» **Job 1**: In the post below about the world's hardest language, which three languages does the writer remember from the list of the 10 hardest?
» **Job 2**: Write the next part of the post below on the world's hardest language, picking up from where it stops.

» **Selected extract**:
★ ★ ★ ★
The hardest language in the world – what are we talking about when we talk about complexity?

I recently came across a post in a language-learning community that presented a list of the 10 hardest languages in the world. I don’t remember exactly which languages were on the list the list, but I do recall that all of the languages were well-known, and that the list included Mandarin, Japanese and Danish. Sure, both Japanese and Mandarin work very differently from English in many domains, and use scripts (or a variety thereof, in the case of Japanese) that can take years to fully master. And sure, Danish phonology is a tough nut to crack by just about any standard. But surely, the 10 hardest languages in the world wouldn’t be, by some coincidence amongst those well known to us?

I thought I could name 10 languages off the top of my head that were all demonstrably harder than the languages on the list and flirted with the idea of sharing this in the comment section. I didn’t, because, as I immediately realised, my comment would be snowed under by other candidates for ’world’s hardest language’ – it was in fact French, one of them claimed, while another insisted it was Norwegian. As a rule I do not take part in internet discussions, especially when people claim Norwegian is the hardest language in the world. But it did give me the urge to clarify what constitutes a ‘hard’ language, and why establishing a realistic top ten of such languages would be notoriously difficult, if not impossible in and of itself. This post is about the difficulty with difficulty as a concept. While a number of readers were undoubtedly hoping for a simple and exciting answer, I claim that the question ultimately cannot be answered. I also argue that complexity is a more workable term than difficulty, and that (contrary to popular belief among linguists) some language are indeed more complex than others.

tumblr_o6zt1ugp6f1v8rqdko1_500

What is difficulty?
★ ★ ★ ★
» **Provided data**:
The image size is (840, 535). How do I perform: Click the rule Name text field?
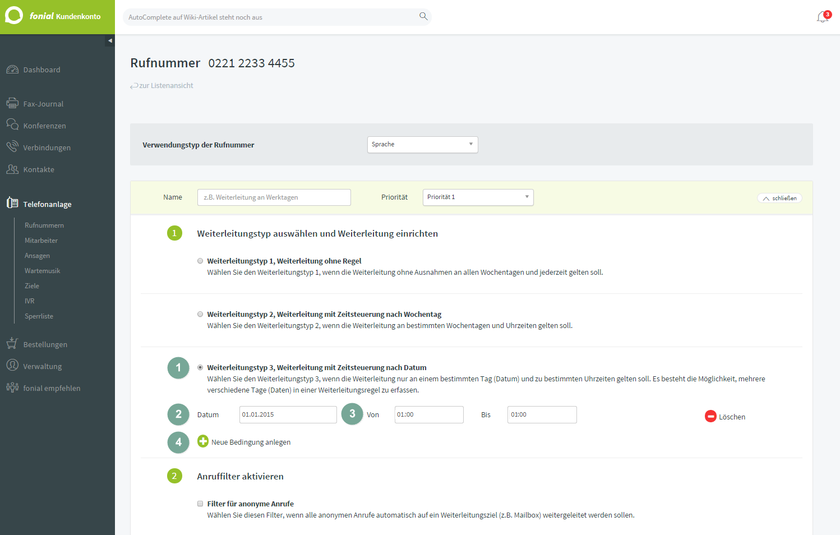(x=274, y=197)
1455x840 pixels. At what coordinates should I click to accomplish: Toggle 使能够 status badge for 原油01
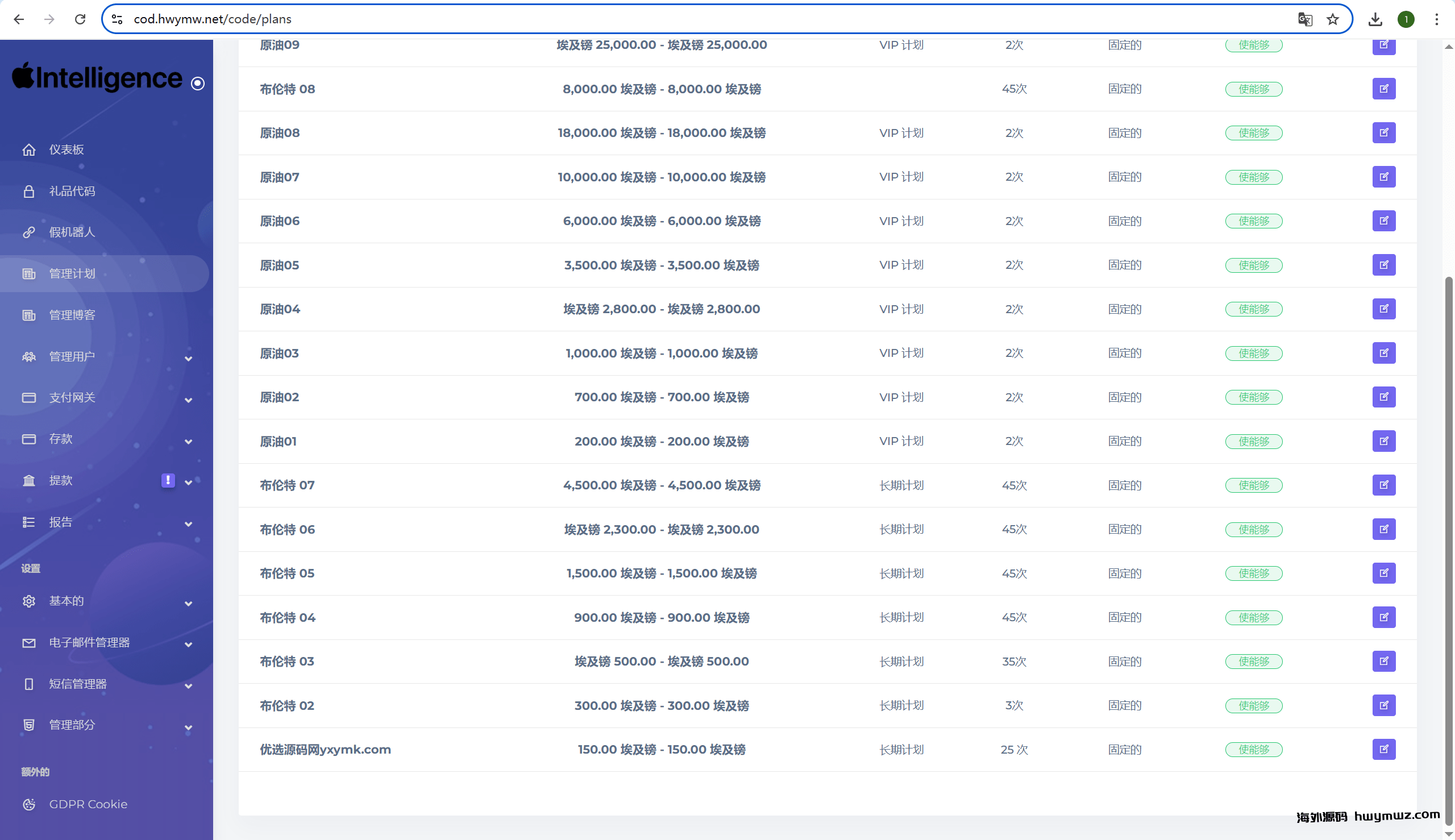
★ ★ ★ ★
» **Exercise output 1**: Mandarin, Japanese and Danish.

» **Exercise output 2**:
There is a difference between difficulty, which is a tricky concept in and of itself, and overall complexity. In quantifying difficulty, which is more about language learning, it ultimately depends on factors like talent, intelligence, memory, and so on how quickly one masters a second language. Moreover, the closeness of a language to your mother tongue in terms of vocabulary and structure matters as well. We at Fuzzy Grammar tend to communicate in English, but can easily speak our own language to one another without ever having to put much effort into learning each other’s language (we are Dutch and German respectively). For the average Turkish immigrant, however, learning Dutch or German is a daunting task. Likewise, Koreans are often baffled by how easy it is for Turkish immigrants to learn their language – Korean and Turkish are not demonstrably related, but do share many structural features such as SOV word order, strong agglutination and vowel harmony. We should therefore not work with difficulty as a notion, but with the complexity of a language, which is a potentially absolute concept (note: Trudgill 2001: 371-2 does in fact, surprisingly, seem to collapse difficulty into complexity).

What is complexity?
According to John McWhorter, “an area of grammar is more complex than the same area in another grammar to the extent that it encompasses more overt distinctions and/or rules than another grammar” (McWhorter 2005: 45; 2001: 136-7). It can mean, for instance, that a language has many marked phonemes or complex phonological rules. English, for example, has three plural allophones (ignoring pairs like mousemice and ox-oxen for the sake of convenience): /ᵻz/, /z/ and /s/, depending on the preceding sound. Dutch only has two: /s/ and /ən/. English is therefore more complex in this domain than Dutch, but less complex than, say, Tiv, which has more than 10.

It can also be that a language has more syntactic rules than another. German and Dutch are known for their unusual alternation between SVO word order in main clauses and SOV with a V2-rule in subordinate clauses. In most languages, there is little or no difference, so these languages are less complex in that particular domain than German and Dutch.

Another source of complexity is additional obligatory grammatical categories. Many South-American languages have obligatory evidentiality markers, the choice of which to use depends on the information source of the expressed proposition. Any language with such evidentiality markers is more complex than a hypothetical language that is exactly the same, except for lacking these markers.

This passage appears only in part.